Después de ir a San Petersburgo con el propósito de buscar a Ferdychenko, Lebediev había regresado en compañía de Ardalion Alejandrovich y no comunicó a Michkin ninguna novedad especial. De haber sido el príncipe menos distraído y estar menos absorto por sus preocupaciones personales, habría notado con facilidad que Lebediev, al día siguiente y al subsiguiente, no le daba informe ulterior alguno y aun parecía eludir su presencia. Habiendo al fin aquel detalle llamado la atención de Michkin, éste recordó con extrañeza que en aquellos dos días, cuando había encontrado por casualidad a Lebediev, le parecía siempre muy animado, a más de estar casi constantemente en compañía del general. Ambos amigos no se separaban un momento. A veces Michkin oía cerca de él alegres y vivas conversaciones, discusiones acaloradas mezcladas con risas. Incluso en una ocasión, a una hora bastante avanzada de la noche, llegaron a sus oídos los acordes de una canción entre báquica y guerrera entonada por la ronca voz de bajo del general. De repente el cantante se detuvo en seco. Durante una hora más, percibióse una conversación muy entretenida, cuyos aislados fragmentos, al llegar a oídos de Michkin, daban a entender que los dos interlocutores se hallaban beodos. En un momento dado, Michkin supuso que ambos se abrazaban y uno se deshacía en llanto. A esto siguió el tumulto de una violenta disputa y, finalmente, el silencio se adueñó de la noche.
Kolia, en el intervalo, estaba muy preocupado. Michkin pasaba casi todo el día fuera de casa y a veces no volvía hasta muy tarde. Al volver, le informaban siempre de que Kolia había comparecido varias veces para buscarle. Pero cuando se encontraban, el muchacho no sabía decir sino que estaba «disgustado» por la conducta actual de su padre.

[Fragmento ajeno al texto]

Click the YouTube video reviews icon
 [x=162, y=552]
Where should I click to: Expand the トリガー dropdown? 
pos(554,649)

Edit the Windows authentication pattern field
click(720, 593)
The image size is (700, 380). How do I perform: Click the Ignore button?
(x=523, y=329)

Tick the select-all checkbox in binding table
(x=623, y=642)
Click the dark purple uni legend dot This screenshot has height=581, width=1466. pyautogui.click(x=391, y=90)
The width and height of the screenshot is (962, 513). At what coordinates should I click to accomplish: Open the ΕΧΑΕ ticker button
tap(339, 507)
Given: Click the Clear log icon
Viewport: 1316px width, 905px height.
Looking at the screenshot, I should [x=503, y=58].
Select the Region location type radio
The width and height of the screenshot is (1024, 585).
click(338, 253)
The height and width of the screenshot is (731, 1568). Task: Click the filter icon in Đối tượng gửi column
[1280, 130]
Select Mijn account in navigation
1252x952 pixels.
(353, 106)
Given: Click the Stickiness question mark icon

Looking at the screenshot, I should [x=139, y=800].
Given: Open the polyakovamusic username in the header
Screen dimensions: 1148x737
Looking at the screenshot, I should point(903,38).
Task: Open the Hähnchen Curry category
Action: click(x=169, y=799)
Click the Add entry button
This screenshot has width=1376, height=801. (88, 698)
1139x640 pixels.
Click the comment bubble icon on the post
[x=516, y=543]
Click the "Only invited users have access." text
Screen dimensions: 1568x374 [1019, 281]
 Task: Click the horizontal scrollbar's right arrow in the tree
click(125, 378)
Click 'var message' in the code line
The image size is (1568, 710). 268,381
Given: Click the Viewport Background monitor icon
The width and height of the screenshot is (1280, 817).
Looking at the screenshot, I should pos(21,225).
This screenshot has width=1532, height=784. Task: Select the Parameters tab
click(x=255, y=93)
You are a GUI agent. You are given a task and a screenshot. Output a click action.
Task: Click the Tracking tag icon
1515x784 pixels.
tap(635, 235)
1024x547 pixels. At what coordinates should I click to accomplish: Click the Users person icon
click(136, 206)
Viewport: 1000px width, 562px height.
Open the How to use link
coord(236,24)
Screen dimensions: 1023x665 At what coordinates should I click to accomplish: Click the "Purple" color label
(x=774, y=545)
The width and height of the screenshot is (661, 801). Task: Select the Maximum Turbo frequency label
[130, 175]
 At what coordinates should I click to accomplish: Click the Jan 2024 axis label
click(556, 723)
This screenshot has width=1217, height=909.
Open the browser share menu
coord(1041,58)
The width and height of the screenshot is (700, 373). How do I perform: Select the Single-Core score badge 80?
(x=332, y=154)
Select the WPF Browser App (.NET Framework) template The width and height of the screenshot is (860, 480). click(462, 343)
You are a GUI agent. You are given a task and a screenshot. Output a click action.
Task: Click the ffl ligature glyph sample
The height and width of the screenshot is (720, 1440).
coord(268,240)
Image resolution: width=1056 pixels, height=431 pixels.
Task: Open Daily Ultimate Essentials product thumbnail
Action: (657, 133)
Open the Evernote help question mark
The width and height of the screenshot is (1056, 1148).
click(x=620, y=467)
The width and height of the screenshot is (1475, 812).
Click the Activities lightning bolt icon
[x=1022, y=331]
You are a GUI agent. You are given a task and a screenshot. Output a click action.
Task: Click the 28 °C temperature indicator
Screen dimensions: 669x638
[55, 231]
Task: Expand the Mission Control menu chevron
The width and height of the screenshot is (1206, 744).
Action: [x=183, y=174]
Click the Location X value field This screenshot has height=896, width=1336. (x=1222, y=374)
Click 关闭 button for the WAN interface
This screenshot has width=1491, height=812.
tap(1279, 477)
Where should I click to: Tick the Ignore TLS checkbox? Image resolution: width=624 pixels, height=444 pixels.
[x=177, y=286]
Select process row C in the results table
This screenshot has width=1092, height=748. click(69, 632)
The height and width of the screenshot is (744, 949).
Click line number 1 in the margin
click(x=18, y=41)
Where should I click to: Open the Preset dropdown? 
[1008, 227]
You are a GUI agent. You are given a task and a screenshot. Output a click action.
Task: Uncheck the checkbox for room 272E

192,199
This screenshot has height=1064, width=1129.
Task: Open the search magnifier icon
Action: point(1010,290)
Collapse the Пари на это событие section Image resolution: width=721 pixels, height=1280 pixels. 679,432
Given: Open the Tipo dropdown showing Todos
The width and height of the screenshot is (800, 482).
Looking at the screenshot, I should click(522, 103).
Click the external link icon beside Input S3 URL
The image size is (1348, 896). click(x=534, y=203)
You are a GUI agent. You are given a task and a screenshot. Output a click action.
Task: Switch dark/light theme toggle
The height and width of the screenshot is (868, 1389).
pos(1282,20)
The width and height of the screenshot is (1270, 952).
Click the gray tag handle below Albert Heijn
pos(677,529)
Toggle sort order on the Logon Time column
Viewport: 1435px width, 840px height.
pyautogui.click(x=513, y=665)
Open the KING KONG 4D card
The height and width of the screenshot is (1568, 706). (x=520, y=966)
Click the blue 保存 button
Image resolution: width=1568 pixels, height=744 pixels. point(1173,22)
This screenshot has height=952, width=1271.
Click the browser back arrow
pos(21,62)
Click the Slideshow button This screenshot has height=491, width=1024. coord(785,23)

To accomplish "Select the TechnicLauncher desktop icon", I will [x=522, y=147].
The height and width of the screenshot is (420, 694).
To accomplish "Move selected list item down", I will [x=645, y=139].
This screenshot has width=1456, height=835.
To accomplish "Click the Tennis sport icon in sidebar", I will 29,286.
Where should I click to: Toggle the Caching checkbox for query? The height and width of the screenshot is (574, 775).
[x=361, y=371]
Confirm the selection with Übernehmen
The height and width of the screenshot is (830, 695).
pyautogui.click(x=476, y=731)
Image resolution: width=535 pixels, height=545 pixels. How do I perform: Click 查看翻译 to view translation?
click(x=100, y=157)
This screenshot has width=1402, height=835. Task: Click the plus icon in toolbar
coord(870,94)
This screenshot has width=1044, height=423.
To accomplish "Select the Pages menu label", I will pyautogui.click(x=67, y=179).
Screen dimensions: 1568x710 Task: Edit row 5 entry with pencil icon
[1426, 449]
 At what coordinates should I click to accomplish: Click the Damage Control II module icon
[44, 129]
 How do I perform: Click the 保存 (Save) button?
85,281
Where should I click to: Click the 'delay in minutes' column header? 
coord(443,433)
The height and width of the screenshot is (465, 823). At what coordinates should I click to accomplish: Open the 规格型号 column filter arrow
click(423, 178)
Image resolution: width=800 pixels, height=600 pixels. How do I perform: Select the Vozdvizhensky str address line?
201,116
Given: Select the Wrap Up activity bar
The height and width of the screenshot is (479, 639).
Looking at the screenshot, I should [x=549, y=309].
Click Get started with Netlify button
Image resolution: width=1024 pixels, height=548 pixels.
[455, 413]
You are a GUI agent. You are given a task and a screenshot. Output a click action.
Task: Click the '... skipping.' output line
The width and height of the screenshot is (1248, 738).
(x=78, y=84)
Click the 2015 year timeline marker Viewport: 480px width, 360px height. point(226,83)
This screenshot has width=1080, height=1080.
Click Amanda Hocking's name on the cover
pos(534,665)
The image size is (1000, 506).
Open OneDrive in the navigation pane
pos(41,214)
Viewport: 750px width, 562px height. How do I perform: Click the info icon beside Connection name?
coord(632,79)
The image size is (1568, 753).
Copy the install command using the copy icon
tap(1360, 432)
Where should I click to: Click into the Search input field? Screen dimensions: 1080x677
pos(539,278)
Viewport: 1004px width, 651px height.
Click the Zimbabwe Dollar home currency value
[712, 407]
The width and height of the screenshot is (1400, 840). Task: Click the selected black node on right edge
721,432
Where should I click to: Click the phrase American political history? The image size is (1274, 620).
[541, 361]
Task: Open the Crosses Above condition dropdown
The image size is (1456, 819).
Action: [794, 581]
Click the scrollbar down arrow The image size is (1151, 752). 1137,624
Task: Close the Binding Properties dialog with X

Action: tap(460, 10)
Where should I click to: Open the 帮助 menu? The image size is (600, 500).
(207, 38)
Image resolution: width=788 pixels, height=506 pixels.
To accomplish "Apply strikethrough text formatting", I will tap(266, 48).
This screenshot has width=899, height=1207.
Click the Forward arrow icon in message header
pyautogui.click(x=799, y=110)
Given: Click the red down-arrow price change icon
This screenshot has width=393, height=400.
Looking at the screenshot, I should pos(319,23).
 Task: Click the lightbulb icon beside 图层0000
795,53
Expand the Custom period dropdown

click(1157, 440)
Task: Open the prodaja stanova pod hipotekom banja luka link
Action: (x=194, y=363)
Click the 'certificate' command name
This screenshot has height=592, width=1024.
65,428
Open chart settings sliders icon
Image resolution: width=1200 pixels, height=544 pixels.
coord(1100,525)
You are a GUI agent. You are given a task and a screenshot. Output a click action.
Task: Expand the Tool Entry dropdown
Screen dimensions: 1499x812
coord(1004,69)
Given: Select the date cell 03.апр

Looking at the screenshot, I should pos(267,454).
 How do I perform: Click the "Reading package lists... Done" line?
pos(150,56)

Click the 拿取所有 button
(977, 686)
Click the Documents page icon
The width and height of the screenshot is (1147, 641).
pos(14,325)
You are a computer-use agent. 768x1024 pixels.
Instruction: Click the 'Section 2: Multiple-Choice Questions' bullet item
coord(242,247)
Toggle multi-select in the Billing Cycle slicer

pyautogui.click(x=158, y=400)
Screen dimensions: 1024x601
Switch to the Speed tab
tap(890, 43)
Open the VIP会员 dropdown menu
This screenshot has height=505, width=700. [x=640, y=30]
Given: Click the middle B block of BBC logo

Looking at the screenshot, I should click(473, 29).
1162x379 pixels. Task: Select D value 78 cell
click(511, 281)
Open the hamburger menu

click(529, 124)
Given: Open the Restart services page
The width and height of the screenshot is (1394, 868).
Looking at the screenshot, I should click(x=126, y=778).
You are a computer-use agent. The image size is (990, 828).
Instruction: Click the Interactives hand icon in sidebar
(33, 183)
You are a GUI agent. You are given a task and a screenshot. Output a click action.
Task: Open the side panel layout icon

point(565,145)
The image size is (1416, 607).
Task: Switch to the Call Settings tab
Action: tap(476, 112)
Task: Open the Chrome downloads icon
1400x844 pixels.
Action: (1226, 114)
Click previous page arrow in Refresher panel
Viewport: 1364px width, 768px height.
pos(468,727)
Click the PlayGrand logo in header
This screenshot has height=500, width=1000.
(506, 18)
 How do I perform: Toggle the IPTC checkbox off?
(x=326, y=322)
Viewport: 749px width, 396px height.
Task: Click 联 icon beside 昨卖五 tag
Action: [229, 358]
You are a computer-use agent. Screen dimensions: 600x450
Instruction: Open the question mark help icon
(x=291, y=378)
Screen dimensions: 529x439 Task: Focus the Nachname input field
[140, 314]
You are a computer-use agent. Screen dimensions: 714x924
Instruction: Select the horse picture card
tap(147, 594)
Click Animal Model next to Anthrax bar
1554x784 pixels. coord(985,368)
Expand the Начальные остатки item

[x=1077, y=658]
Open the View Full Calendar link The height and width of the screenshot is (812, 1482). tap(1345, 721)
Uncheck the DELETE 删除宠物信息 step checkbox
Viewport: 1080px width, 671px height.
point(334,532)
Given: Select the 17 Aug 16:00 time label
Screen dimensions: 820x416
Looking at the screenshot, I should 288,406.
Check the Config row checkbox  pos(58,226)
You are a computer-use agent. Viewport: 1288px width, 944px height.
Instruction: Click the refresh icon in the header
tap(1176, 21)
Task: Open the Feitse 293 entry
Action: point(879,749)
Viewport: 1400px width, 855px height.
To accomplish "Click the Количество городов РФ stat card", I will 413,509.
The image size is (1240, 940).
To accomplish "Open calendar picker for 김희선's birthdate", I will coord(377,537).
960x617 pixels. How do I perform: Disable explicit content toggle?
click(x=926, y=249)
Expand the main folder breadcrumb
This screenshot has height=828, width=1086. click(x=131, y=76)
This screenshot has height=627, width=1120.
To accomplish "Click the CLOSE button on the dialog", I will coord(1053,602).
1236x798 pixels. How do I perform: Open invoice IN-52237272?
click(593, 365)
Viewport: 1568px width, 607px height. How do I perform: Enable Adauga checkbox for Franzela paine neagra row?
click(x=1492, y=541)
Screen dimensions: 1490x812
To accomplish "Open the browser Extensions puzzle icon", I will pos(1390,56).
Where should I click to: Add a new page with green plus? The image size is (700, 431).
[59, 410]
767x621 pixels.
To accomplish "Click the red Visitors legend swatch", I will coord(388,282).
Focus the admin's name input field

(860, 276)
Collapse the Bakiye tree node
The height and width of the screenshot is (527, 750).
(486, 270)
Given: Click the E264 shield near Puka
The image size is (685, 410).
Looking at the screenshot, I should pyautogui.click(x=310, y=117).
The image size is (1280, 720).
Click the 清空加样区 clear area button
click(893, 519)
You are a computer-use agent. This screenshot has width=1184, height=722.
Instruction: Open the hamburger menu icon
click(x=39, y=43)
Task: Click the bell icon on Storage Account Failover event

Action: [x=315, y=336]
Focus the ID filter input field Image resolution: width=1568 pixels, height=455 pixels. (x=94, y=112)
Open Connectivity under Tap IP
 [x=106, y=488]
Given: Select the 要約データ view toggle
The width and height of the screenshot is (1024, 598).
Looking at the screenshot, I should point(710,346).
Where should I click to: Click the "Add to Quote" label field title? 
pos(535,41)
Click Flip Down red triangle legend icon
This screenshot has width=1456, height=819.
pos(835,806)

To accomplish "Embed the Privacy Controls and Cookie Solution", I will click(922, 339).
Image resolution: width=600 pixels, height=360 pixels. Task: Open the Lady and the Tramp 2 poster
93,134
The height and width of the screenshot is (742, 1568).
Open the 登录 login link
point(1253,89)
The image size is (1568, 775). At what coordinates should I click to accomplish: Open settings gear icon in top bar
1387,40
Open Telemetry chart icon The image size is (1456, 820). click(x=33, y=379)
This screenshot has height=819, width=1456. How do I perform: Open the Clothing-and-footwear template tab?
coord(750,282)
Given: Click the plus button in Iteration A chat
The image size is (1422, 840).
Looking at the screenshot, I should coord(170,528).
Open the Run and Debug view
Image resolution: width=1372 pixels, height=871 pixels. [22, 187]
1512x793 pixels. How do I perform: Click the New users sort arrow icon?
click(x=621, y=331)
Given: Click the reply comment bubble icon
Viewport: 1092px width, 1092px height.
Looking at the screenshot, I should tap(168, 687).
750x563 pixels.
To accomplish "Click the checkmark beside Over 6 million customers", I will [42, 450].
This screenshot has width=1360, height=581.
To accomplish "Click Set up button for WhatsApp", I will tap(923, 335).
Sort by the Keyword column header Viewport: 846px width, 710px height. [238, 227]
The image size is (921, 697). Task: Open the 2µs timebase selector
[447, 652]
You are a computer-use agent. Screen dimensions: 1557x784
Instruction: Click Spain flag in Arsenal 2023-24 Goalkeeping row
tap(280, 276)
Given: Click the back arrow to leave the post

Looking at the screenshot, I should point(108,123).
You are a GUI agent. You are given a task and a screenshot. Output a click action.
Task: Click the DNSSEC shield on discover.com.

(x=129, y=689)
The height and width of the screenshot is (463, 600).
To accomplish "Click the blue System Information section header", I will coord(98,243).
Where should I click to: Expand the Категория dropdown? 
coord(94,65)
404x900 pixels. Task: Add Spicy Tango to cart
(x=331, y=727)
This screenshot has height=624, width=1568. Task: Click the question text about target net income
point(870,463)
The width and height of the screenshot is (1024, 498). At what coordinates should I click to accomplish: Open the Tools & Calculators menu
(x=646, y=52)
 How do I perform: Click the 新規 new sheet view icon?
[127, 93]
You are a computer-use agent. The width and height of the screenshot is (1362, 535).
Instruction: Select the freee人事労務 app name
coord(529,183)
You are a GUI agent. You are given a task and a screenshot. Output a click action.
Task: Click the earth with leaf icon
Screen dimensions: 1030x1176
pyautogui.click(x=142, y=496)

Este y Lebediev, según decía el joven, «andaban siempre juntos, se emborrachaban en una taberna próxima, se abrazaban, escandalizaban en la calle, daban escenas ridículas y no sabían separarse jamás». Cuando Michkin le hacía notar que lo mismo había sucedido siempre, Kolia no sabía qué responder, ni cómo concretar el motivo de su presente inquietud.
Al día siguiente de aquel que el general entonara una canción báquica y disputara con Lebediev, Michkin, que se preparaba a salir (pues eran sobre las once de la mañana), vio aparecer ante él a Ardalion Alejandrovich, extremadamente agitado, casi tembloroso.